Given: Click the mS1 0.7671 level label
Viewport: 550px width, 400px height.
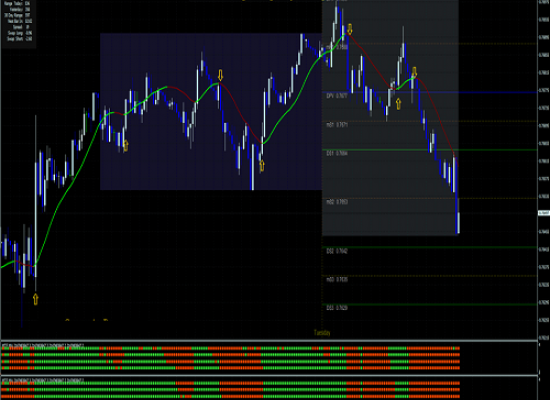Looking at the screenshot, I should click(337, 124).
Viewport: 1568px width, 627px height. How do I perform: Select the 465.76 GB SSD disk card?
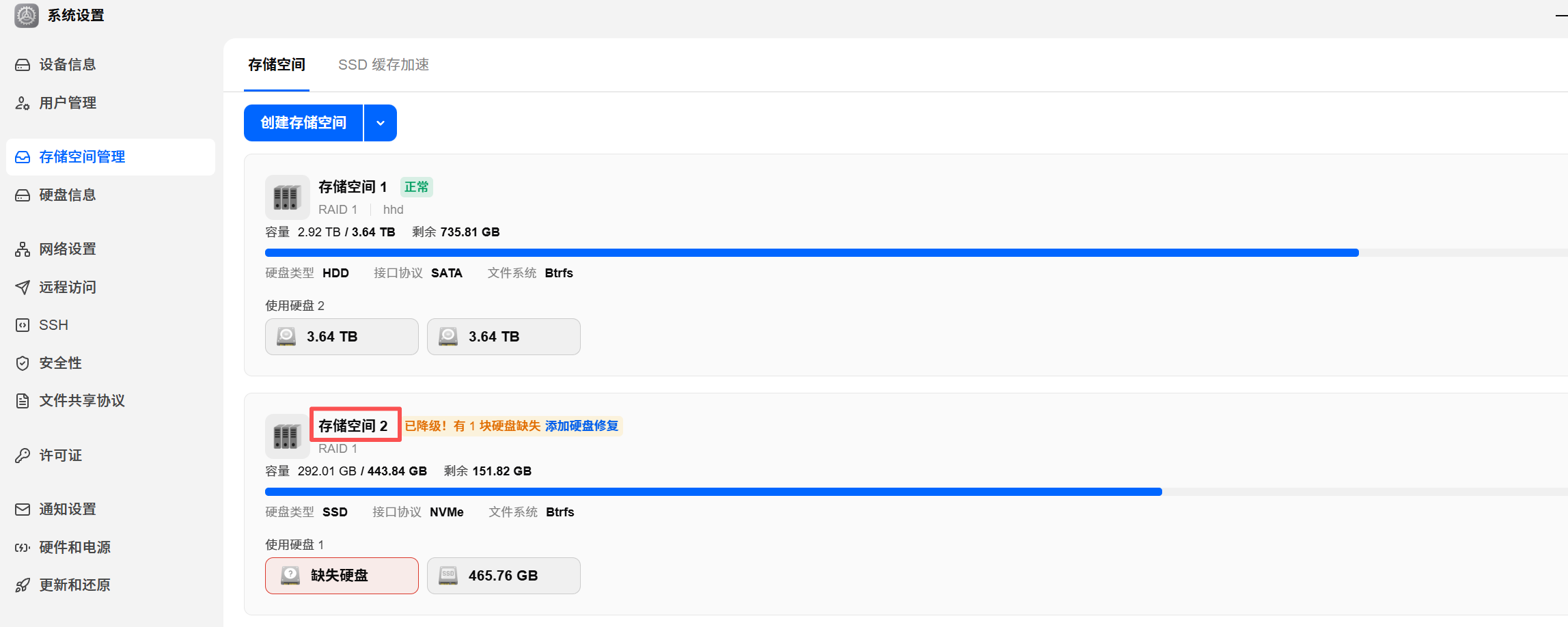coord(504,576)
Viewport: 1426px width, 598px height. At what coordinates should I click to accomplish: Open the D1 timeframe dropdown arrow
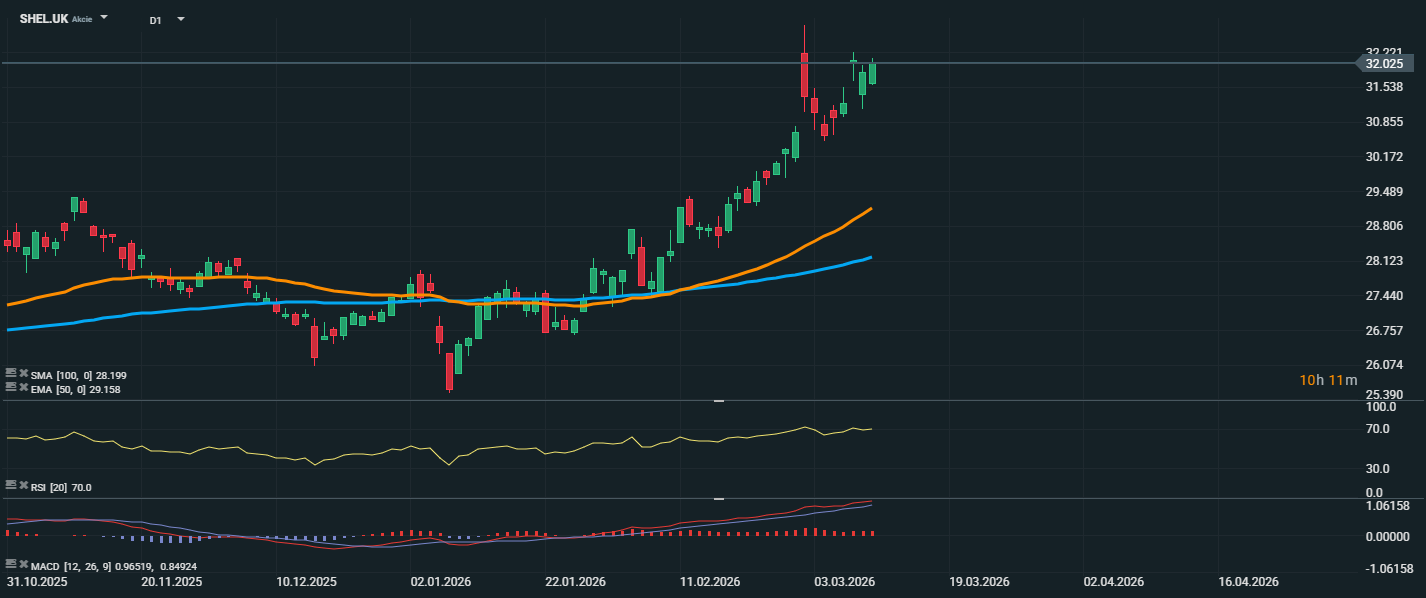tap(180, 19)
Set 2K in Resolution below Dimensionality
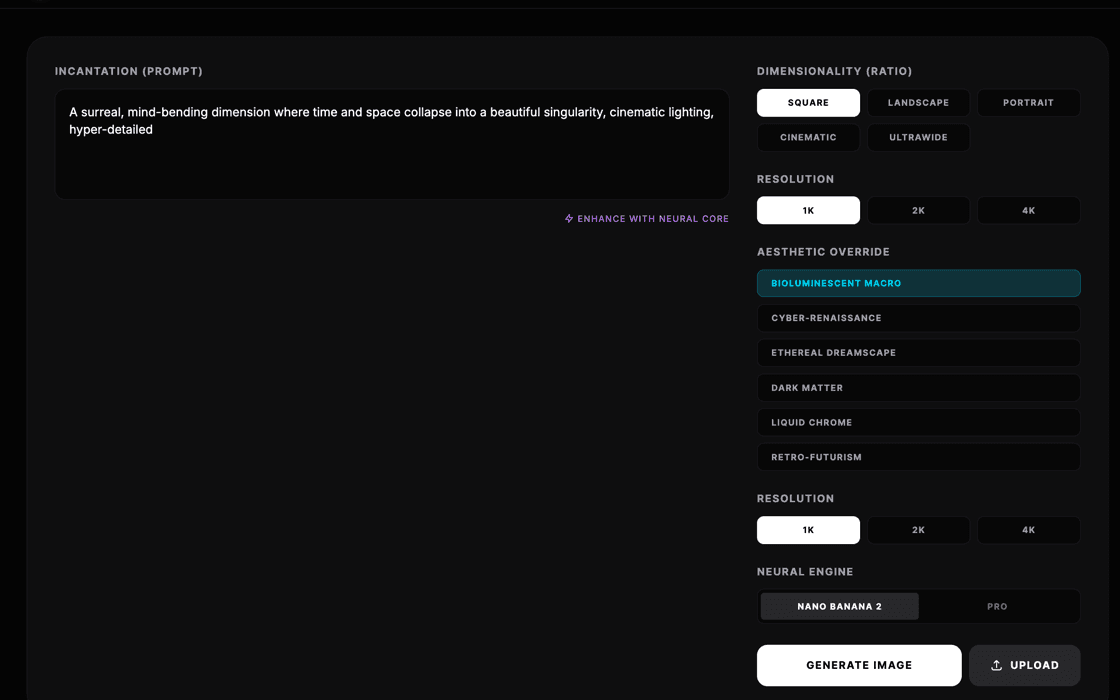 tap(918, 210)
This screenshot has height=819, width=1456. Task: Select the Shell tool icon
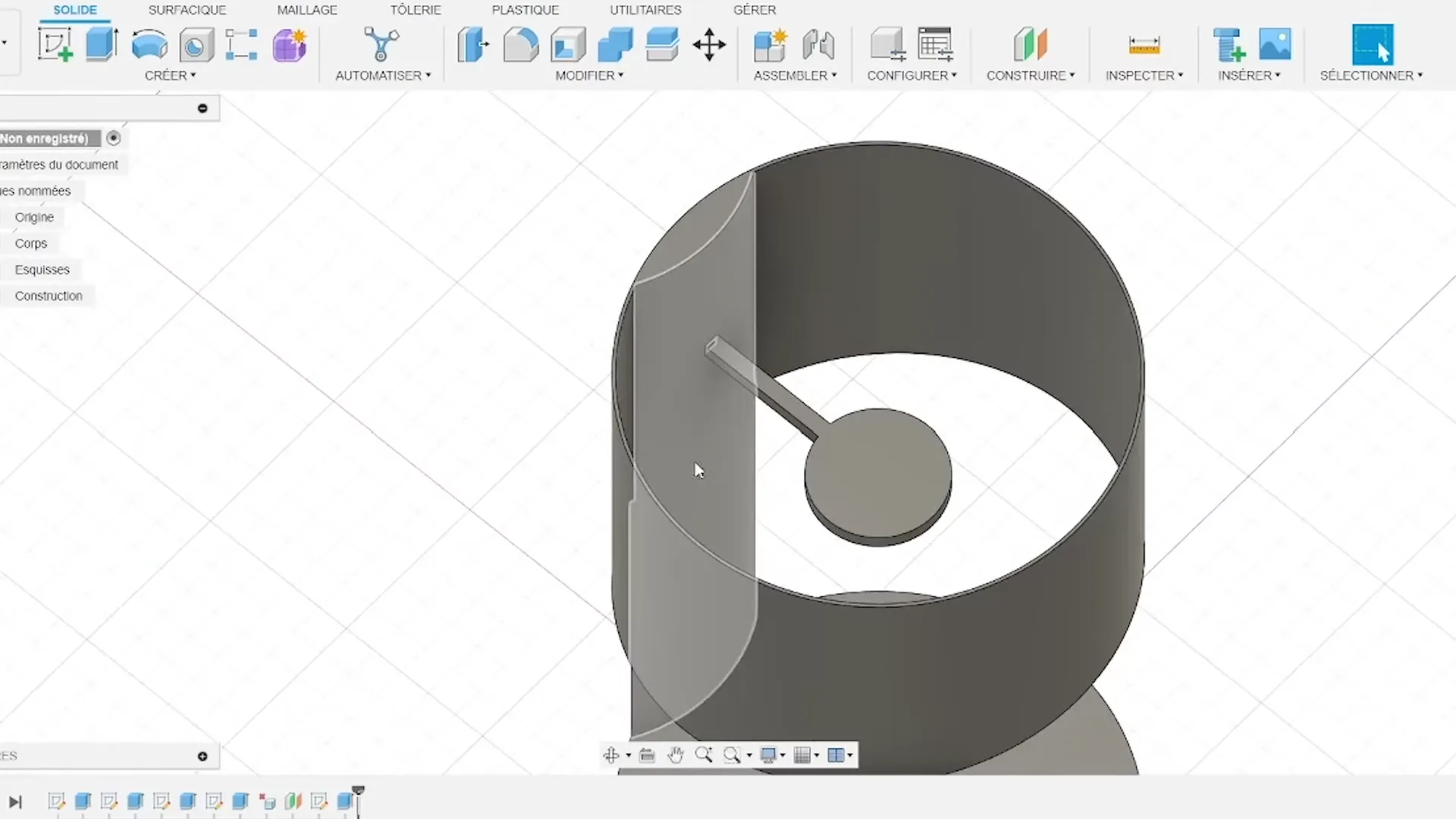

* * * * * * *

WORK REQUIRED:
Your task is to restate word for word the lines from the one containing "Viewport: 1568px width, 627px" through the last line of the data, both ends included, with no pictures.

ANSWER:
Viewport: 1568px width, 627px height. How do I perform: Select the 465.76 GB SSD disk card?
coord(504,576)
Viewport: 1426px width, 598px height. At what coordinates should I click to accomplish: Open the D1 timeframe dropdown arrow
tap(180, 19)
Set 2K in Resolution below Dimensionality
 tap(918, 210)
This screenshot has height=819, width=1456. Task: Select the Shell tool icon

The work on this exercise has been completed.